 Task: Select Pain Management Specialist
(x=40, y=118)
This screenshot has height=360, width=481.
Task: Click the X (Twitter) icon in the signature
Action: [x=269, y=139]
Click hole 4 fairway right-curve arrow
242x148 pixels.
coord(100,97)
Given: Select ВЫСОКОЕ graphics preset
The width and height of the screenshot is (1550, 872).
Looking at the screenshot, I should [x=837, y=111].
...
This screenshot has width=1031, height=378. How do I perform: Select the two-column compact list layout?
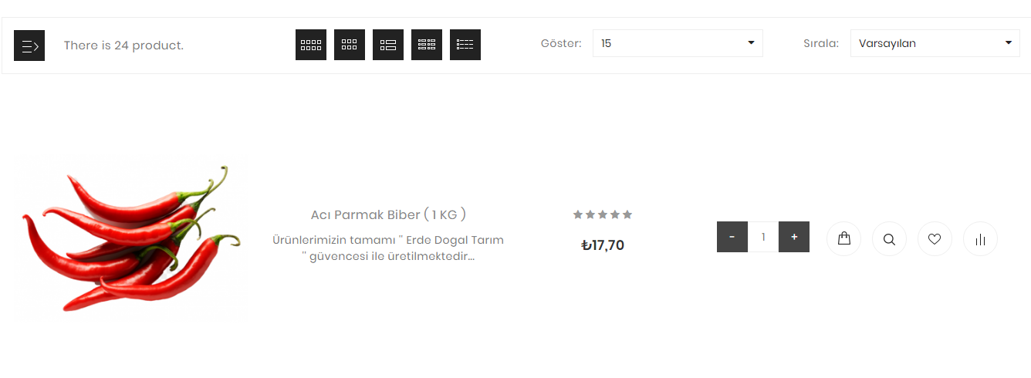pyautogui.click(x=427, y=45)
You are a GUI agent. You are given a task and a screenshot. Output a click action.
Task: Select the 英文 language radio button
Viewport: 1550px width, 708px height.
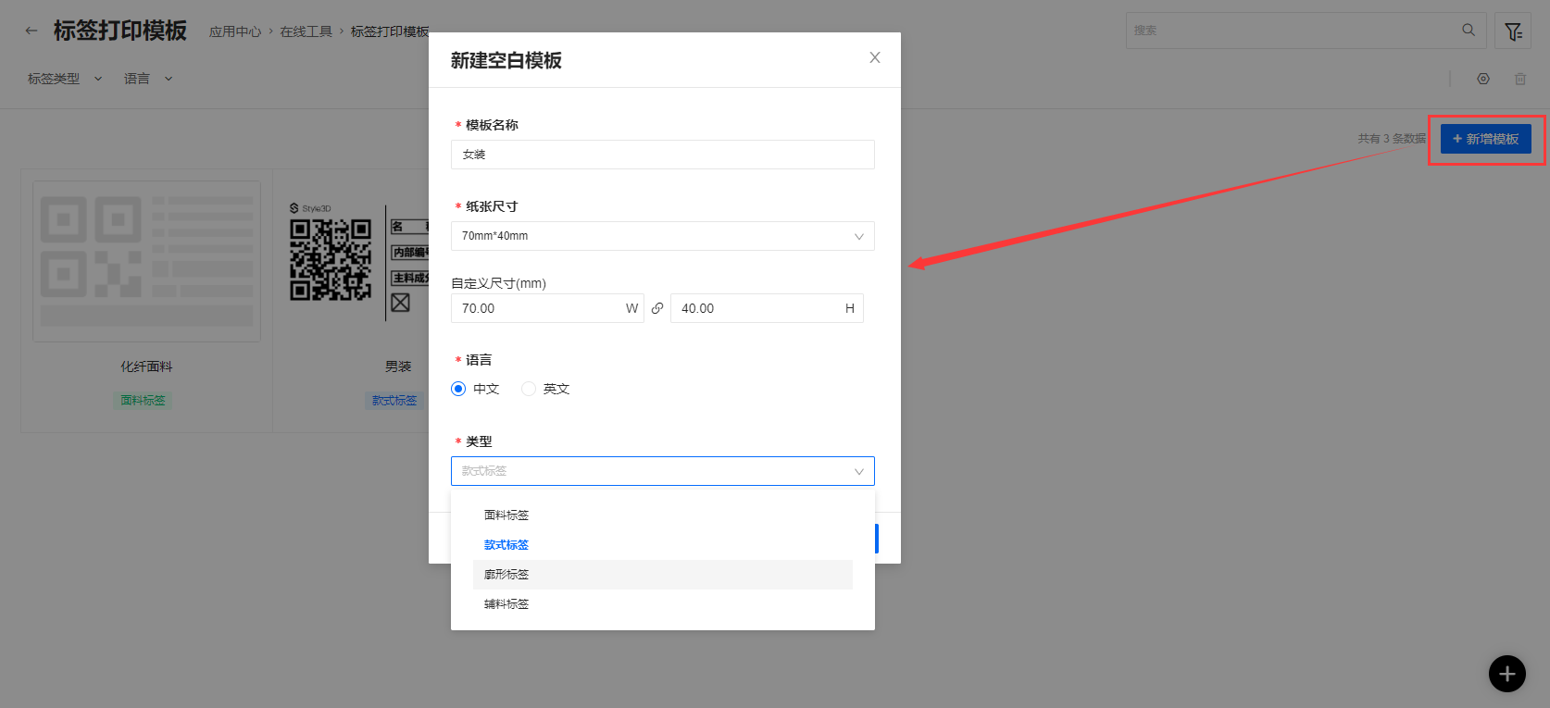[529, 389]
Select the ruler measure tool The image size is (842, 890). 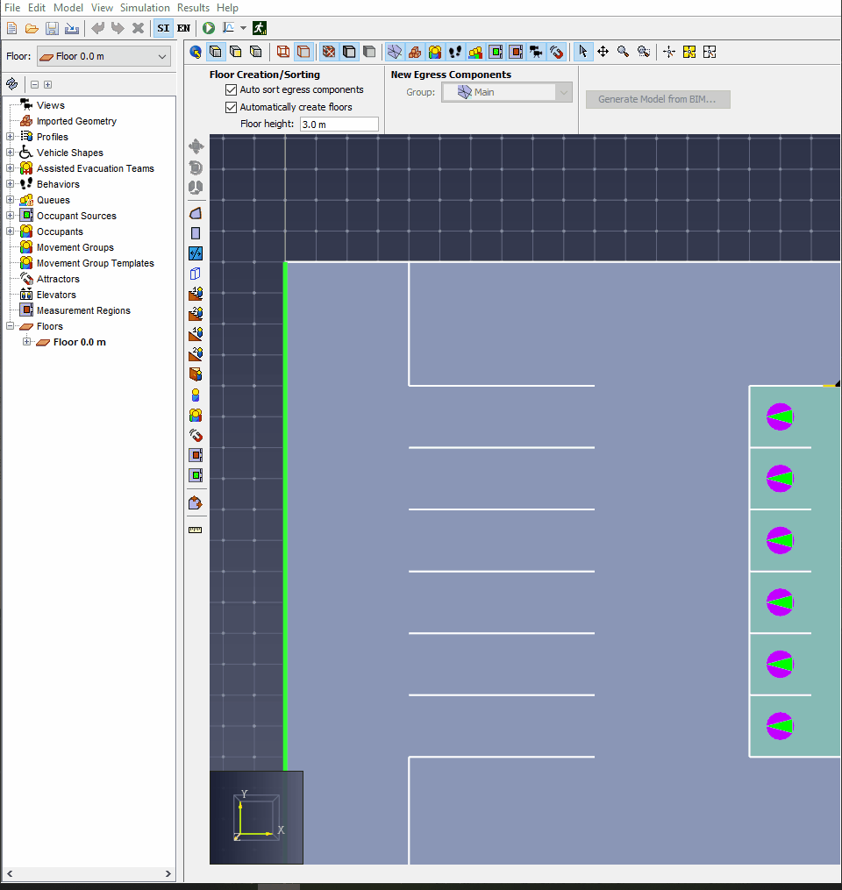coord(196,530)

WHAT YOU HAVE TO DO → Copy the listing lines starting at the line containing "Given: Select ВЫСОКОЕ graphics preset" and ending at the line containing "Looking at the", swapping "graphics preset" for "quality setting" and changing nothing else.

ANSWER BELOW →
Given: Select ВЫСОКОЕ quality setting
The width and height of the screenshot is (1550, 872).
Looking at the screenshot, I should [x=837, y=111].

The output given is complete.